Dieu est simple, mais pas simpliste. Dire que Dieu est simple ne signifie pas qu’il est facile à compréhensible, ordinaire ou dépourvu de complexité. Cela signifie simplement que Dieu n’est pas composé de parties ou d’éléments, comme le sont les créatures, car Dieu n’est pas créé.
La simplicité est l’un des attributs incommunicables de Dieu. Ci-dessous, je retracerai brièvement la doctrine de la simplicité de Dieu depuis l’Église primitive, puis j’en soulignerai l’importance pour les chrétiens.
Le Témoignage de l’Eglise Primitive
L’Église primitive insistait pour que nous concevions Dieu comme simple. Dans ses Lettres et œuvres choisies, saint Basile écrit que « Dieu est universellement reconnu comme étant simple et non composé. »
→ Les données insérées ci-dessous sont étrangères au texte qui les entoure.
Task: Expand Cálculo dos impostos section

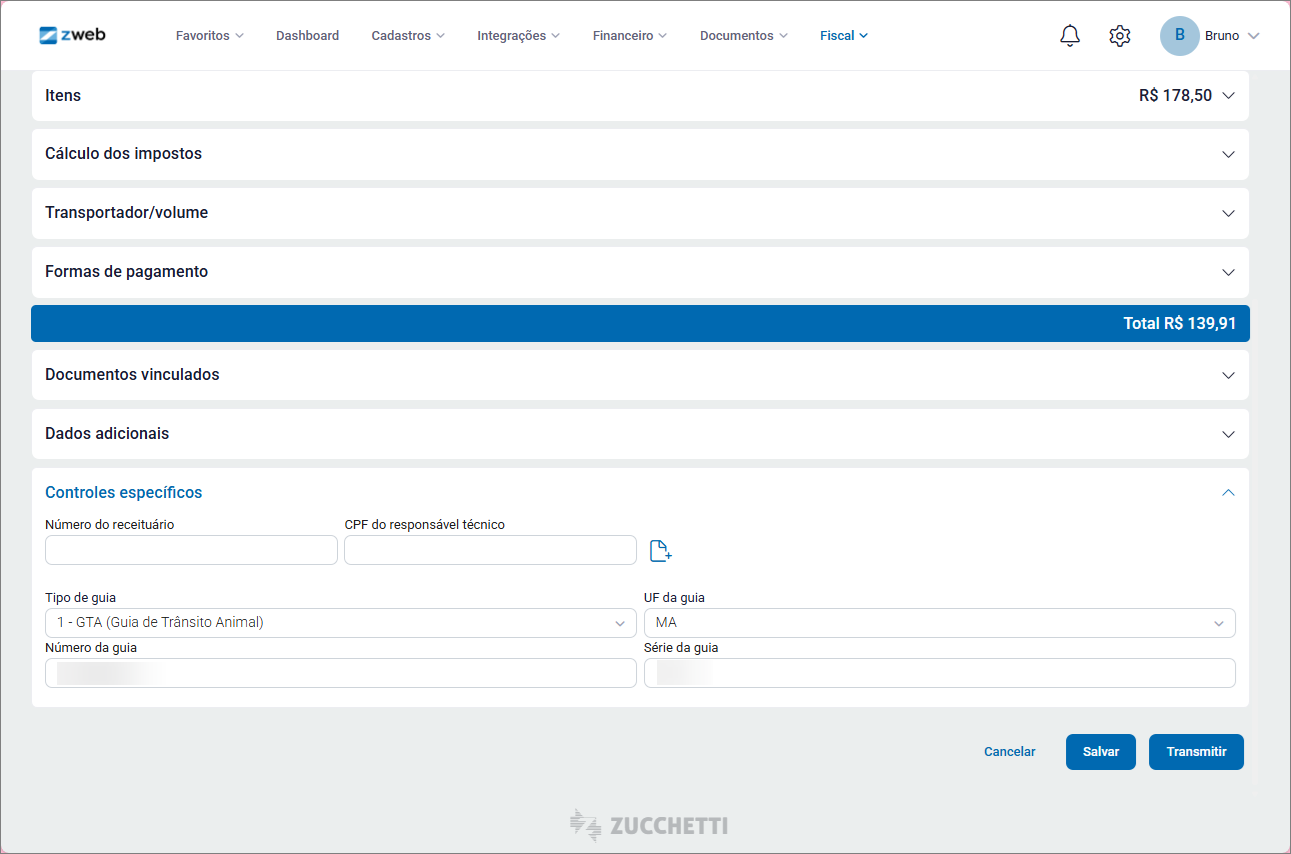Action: click(640, 154)
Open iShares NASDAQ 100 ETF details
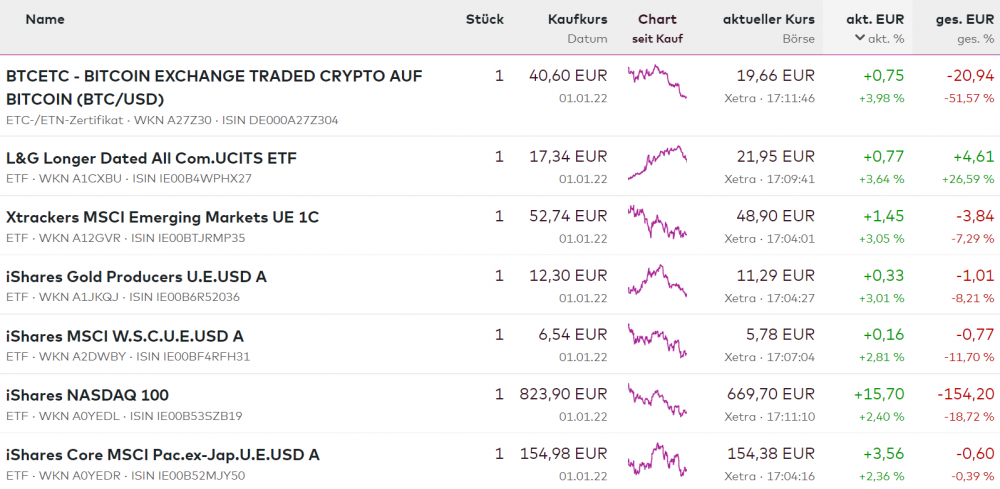 [87, 395]
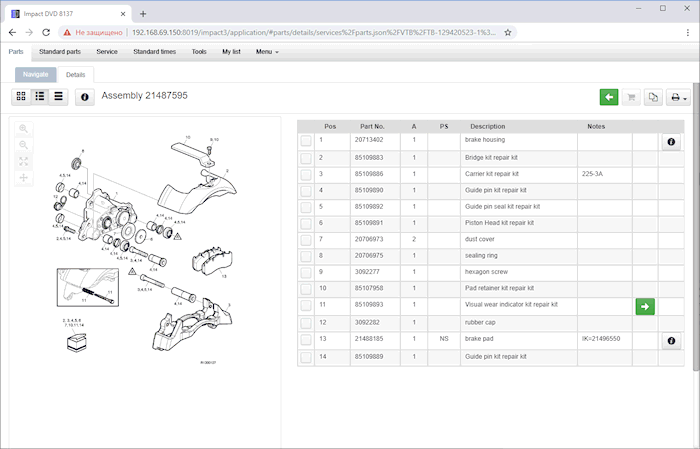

De même, saint Grégoire de Nysse, dans sa septième homélie sur les Béatitudes, fait écho à la même idée en affirmant que « l’on croit que le divin n’est pas composé, mais simple et sans contrefaçon. » Augustin, Denys l’Aréopagite, Jean Damas, Anselme de Cantorbéry, Jean Calvin et bien d’autres ont également affirmé la simplicité de Dieu.
La simplicité distingue Dieu des créatures. Ainsi, ailleurs, saint Grégoire enseigne que la simplicité n’est vraie que pour Dieu et non pour nous, car « la nature humaine n’est pas simple ». Les créatures sont des compositions complexes. Vous et moi avons des bras, des jambes, un nez et des ongles. Et les choses que nous fabriquons nous ressemblent à cet égard. Nous construisons des maisons avec des briques, du mortier, du bois et du fer, et nos voitures ont des pneus, des sièges et des moteurs. Même les païens fabriquent leurs idoles à partir de différentes pièces, c’est pourquoi les prophètes s’en moquent (Ésaïe 40.17-20 ; 46.1-2).
La simplicité divine nous empêche de façonner Dieu à notre image.
Lorsque l’Église affirme la simplicité de Dieu, elle veut dire qu’il n’est pas comme nous ou comme nos jouets. La simplicité divine nous interdit d’attribuer des caractéristiques propres aux créatures à la nature même de Dieu et nous empêche de façonner Dieu à notre image.
Trois Implications de la Simplicité de Dieu
L’une des conséquences de la simplicité divine est que, n’étant pas composé de parties, Dieu ne change pas moralement ni pour le meilleur ni pour le pire. Dieu est sa nature, et en lui « il n’y a ni variation ni ombre de changement » (Jacques 1.17). Et puisque Dieu ne change pas moralement, il est fiable. Toutes ses promesses sont dignes de confiance.
De plus, Dieu est immortel et ne meurt pas, car seules les créatures composées se détériorent. Les créatures changent parce qu’elles sont composées de parties. Nous grandissons et vieillissons, et les cellules de notre corps se multiplient ou meurent. Nous changeons les pneus et les sièges des voitures, et remplaçons les toits qui fuient. En résumé, tout ce qui est composé de parties peut être démonté, mourir et se décomposer. Mais Dieu n’est pas ainsi. Il vit éternellement. Vous pouvez donc lui confier votre avenir, car lui seul peut le garantir.
La simplicité divine nous empêche d’opposer les attributs de Dieu les uns aux autres.
Enfin, la simplicité divine nous empêche d’opposer les attributs de Dieu les uns aux autres. Dieu est ses attributs. Il ne « préfère » pas un attribut au détriment d’un autre, car le faire reviendrait à considérer les attributs de Dieu comme des pièces mobiles d’un puzzle. Par exemple, l’amour de Dieu n’est pas contraire à sa justice : son amour est juste et sa justice est aimante. Il est donc erroné de penser que le Dieu de l’Ancien Testament était « colérique », tandis que celui du Nouveau Testament est « aimant ». Dieu est toujours le même, car il est simple et ne change pas.